What you need to do:
Retype the records from the line with "Click the search magnifier icon" to the line with "Insert PDF File", keeping every character unchanged.

##### Data

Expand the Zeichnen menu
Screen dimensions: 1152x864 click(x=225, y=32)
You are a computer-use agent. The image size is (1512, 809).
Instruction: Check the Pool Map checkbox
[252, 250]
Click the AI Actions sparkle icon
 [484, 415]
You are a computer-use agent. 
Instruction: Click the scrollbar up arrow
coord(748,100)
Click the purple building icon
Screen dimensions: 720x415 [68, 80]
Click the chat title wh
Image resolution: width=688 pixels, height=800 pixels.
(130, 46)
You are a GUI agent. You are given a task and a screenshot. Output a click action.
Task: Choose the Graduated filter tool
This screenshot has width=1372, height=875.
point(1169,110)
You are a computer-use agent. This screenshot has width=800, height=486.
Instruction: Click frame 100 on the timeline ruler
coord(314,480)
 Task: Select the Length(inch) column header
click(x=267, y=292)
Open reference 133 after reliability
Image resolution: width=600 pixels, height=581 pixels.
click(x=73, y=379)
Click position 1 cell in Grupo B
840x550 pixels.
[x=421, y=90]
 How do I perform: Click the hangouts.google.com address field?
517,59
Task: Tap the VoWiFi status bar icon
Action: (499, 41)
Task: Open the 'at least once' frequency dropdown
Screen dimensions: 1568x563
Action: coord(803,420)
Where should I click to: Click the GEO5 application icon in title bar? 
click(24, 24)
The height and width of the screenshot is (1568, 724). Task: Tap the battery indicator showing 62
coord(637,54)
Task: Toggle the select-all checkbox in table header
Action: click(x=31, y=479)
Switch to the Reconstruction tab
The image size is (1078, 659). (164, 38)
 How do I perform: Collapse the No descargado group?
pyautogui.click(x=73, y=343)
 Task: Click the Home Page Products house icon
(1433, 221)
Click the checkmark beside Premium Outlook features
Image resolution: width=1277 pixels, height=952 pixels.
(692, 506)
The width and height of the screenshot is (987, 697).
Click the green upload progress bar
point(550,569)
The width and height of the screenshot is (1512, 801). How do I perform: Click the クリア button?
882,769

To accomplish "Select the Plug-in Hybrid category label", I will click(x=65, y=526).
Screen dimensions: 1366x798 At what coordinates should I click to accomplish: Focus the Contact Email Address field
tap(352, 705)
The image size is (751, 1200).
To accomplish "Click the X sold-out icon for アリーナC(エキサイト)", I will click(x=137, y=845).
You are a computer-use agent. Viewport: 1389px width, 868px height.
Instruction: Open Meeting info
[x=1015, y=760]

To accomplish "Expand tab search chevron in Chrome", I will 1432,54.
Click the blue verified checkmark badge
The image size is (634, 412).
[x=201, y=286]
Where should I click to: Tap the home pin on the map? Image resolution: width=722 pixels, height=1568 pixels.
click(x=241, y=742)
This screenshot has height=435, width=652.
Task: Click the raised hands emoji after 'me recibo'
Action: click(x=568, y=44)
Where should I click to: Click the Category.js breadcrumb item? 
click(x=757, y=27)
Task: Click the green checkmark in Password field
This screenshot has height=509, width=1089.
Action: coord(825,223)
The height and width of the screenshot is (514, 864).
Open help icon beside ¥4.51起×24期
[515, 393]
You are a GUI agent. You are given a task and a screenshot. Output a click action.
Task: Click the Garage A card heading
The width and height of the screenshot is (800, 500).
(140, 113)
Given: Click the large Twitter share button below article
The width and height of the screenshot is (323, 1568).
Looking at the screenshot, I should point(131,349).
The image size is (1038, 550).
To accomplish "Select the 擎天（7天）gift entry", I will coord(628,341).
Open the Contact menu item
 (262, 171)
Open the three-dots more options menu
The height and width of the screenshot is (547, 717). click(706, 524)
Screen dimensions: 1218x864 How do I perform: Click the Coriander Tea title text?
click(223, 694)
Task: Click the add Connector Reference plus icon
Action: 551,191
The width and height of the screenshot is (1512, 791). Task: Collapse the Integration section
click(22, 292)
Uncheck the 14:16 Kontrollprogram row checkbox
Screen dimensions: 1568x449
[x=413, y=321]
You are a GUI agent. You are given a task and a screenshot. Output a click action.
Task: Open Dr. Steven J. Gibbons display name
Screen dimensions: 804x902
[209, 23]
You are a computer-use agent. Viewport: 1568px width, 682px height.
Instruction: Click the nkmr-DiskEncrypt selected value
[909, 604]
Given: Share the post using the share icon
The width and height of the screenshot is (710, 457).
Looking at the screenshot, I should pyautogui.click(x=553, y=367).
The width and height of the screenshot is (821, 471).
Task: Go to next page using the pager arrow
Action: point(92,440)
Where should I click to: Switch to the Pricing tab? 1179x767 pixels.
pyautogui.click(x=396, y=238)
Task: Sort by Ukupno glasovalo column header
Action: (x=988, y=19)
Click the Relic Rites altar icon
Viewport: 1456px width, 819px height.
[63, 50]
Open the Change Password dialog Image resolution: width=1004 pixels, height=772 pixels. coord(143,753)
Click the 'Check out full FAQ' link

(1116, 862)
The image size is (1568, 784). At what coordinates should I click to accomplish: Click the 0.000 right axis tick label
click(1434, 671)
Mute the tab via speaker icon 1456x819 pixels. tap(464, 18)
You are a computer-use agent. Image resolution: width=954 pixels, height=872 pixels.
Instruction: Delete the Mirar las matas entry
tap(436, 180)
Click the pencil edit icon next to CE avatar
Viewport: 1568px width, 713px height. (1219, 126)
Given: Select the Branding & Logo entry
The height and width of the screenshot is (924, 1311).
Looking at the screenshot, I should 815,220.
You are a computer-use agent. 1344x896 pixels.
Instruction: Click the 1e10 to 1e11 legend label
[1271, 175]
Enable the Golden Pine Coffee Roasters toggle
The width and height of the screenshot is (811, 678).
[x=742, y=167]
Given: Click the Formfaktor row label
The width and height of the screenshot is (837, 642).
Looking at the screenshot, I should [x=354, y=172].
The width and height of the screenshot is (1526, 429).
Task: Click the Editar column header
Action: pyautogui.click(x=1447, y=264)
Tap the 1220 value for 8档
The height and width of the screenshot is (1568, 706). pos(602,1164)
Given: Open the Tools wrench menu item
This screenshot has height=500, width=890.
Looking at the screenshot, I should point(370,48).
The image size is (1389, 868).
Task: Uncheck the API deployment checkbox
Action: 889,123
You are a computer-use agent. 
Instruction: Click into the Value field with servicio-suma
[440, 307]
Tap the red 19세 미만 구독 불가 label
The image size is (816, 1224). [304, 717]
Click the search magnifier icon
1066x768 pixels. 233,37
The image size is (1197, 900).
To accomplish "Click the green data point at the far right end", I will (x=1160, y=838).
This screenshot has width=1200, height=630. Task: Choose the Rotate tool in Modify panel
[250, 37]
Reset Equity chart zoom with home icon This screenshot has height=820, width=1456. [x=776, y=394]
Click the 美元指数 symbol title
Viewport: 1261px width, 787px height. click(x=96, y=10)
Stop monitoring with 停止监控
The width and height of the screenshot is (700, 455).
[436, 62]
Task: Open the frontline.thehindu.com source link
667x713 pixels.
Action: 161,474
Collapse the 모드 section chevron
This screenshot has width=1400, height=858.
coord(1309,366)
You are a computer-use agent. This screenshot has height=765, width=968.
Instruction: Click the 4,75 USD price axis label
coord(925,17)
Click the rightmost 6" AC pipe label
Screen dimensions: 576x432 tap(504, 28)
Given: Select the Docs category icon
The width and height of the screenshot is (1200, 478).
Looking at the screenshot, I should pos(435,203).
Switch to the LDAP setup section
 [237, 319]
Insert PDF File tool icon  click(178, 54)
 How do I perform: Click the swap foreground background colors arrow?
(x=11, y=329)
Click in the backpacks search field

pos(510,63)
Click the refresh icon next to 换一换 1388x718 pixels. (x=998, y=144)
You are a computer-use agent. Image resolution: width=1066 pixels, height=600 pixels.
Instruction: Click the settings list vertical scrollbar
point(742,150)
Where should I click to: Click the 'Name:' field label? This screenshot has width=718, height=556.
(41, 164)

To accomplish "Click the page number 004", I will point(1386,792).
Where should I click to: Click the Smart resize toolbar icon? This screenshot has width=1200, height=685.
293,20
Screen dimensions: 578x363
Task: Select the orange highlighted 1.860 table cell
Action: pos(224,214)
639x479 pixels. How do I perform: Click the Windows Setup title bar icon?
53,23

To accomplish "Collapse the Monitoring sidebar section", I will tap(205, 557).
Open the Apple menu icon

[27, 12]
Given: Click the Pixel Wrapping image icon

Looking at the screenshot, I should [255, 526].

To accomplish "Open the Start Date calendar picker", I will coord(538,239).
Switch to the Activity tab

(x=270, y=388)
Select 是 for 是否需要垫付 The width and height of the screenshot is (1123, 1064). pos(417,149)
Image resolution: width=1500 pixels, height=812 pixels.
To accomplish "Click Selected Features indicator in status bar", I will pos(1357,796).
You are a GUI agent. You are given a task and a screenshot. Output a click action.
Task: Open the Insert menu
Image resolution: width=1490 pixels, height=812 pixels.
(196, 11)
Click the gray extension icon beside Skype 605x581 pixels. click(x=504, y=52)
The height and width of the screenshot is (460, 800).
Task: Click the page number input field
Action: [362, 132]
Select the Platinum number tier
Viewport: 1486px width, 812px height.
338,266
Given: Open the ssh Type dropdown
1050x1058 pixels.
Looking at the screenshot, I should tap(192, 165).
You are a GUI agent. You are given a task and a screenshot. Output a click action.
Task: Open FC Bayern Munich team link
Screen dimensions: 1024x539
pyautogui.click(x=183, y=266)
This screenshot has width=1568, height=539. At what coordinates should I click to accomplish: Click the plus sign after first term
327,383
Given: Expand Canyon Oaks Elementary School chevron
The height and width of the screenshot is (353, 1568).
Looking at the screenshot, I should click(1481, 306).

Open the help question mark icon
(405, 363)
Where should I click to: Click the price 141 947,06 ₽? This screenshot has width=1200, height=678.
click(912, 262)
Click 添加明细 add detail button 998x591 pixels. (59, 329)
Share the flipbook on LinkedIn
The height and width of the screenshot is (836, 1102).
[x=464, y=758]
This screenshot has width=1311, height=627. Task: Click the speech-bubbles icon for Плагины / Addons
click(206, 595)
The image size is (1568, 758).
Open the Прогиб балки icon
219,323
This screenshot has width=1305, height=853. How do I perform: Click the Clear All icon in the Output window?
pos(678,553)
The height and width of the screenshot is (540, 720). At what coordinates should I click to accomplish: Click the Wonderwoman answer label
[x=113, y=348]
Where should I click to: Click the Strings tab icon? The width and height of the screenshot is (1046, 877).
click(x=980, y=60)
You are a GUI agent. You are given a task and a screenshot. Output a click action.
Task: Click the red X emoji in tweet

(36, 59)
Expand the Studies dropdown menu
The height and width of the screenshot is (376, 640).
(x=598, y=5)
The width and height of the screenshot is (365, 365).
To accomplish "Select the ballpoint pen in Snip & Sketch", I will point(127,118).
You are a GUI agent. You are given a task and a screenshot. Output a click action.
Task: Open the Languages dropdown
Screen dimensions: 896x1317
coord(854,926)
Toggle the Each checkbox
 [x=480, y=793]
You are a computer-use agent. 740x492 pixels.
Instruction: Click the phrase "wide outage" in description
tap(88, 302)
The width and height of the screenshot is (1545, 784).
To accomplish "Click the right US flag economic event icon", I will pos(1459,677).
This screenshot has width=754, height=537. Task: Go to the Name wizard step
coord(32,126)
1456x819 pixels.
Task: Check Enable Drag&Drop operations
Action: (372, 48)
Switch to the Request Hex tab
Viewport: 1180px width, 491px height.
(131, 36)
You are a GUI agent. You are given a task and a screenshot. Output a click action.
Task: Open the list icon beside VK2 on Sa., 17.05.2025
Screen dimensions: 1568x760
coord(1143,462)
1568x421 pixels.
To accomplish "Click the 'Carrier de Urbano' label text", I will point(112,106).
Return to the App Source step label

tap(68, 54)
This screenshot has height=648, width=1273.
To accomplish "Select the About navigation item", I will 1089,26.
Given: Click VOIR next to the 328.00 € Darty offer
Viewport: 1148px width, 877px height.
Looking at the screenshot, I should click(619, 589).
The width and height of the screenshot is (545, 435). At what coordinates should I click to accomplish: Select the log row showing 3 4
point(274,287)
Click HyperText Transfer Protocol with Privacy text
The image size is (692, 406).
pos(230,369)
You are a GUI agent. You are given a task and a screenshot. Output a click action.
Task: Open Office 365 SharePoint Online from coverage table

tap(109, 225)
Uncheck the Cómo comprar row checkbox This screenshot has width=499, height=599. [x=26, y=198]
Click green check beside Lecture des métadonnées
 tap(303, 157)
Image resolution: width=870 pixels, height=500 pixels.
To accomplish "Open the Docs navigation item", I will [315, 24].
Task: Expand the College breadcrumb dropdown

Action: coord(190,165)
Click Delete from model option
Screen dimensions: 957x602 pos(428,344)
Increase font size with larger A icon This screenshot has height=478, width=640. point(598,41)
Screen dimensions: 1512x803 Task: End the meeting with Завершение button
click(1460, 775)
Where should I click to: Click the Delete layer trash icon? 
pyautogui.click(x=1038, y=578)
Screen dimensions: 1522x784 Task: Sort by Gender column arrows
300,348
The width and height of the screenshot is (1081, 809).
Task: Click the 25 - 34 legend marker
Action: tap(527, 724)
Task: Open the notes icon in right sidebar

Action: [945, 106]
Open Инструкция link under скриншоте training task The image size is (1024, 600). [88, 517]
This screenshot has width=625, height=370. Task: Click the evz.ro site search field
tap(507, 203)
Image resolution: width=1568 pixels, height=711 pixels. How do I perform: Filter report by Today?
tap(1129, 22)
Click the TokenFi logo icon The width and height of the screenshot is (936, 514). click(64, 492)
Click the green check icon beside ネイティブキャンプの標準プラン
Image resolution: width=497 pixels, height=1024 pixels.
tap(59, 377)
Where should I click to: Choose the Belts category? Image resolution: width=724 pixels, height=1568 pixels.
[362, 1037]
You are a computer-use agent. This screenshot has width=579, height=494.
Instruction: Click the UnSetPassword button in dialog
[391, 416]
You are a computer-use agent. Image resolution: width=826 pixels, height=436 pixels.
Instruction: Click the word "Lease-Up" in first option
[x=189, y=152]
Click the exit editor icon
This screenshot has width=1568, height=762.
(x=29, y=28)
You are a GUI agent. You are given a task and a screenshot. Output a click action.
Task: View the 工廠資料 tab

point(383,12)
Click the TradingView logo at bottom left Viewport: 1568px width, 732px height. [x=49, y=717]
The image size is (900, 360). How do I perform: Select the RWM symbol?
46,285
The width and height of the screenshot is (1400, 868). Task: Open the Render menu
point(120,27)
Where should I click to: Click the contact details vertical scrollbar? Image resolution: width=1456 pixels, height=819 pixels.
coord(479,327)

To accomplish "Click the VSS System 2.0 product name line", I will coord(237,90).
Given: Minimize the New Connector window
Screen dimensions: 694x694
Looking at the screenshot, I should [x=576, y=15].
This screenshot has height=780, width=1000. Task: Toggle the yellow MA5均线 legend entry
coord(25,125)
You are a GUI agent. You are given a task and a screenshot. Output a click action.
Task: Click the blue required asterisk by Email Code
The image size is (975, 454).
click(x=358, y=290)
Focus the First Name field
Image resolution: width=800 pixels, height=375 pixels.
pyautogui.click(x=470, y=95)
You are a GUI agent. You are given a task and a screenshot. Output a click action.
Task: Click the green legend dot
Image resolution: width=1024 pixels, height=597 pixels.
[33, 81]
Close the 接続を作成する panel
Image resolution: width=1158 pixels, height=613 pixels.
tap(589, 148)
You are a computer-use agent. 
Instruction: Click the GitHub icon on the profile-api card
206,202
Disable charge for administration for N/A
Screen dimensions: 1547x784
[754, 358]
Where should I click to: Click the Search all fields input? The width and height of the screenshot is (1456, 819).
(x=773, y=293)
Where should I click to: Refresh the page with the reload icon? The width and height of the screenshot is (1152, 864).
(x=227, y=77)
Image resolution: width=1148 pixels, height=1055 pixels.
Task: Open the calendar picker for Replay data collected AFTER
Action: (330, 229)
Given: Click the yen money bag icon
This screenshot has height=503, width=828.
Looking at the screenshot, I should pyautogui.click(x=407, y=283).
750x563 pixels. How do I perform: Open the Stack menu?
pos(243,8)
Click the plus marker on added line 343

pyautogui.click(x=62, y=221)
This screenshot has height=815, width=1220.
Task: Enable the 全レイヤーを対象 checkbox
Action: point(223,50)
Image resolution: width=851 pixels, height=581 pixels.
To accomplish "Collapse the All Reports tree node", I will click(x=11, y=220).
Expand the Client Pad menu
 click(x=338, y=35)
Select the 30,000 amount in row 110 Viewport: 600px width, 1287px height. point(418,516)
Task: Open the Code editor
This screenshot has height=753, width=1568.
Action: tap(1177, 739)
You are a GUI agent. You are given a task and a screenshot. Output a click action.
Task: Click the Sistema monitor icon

##########

Exercise output:
Click the search magnifier icon
1066x768 pixels. 233,37
The image size is (1197, 900).
To accomplish "Click the green data point at the far right end", I will (x=1160, y=838).
This screenshot has width=1200, height=630. Task: Choose the Rotate tool in Modify panel
[250, 37]
Reset Equity chart zoom with home icon This screenshot has height=820, width=1456. [x=776, y=394]
Click the 美元指数 symbol title
Viewport: 1261px width, 787px height. click(x=96, y=10)
Stop monitoring with 停止监控
The width and height of the screenshot is (700, 455).
[436, 62]
Task: Open the frontline.thehindu.com source link
667x713 pixels.
Action: 161,474
Collapse the 모드 section chevron
This screenshot has width=1400, height=858.
coord(1309,366)
You are a computer-use agent. This screenshot has height=765, width=968.
Instruction: Click the 4,75 USD price axis label
coord(925,17)
Click the rightmost 6" AC pipe label
Screen dimensions: 576x432 tap(504, 28)
Given: Select the Docs category icon
The width and height of the screenshot is (1200, 478).
Looking at the screenshot, I should pos(435,203).
Switch to the LDAP setup section
 [237, 319]
Insert PDF File tool icon  click(178, 54)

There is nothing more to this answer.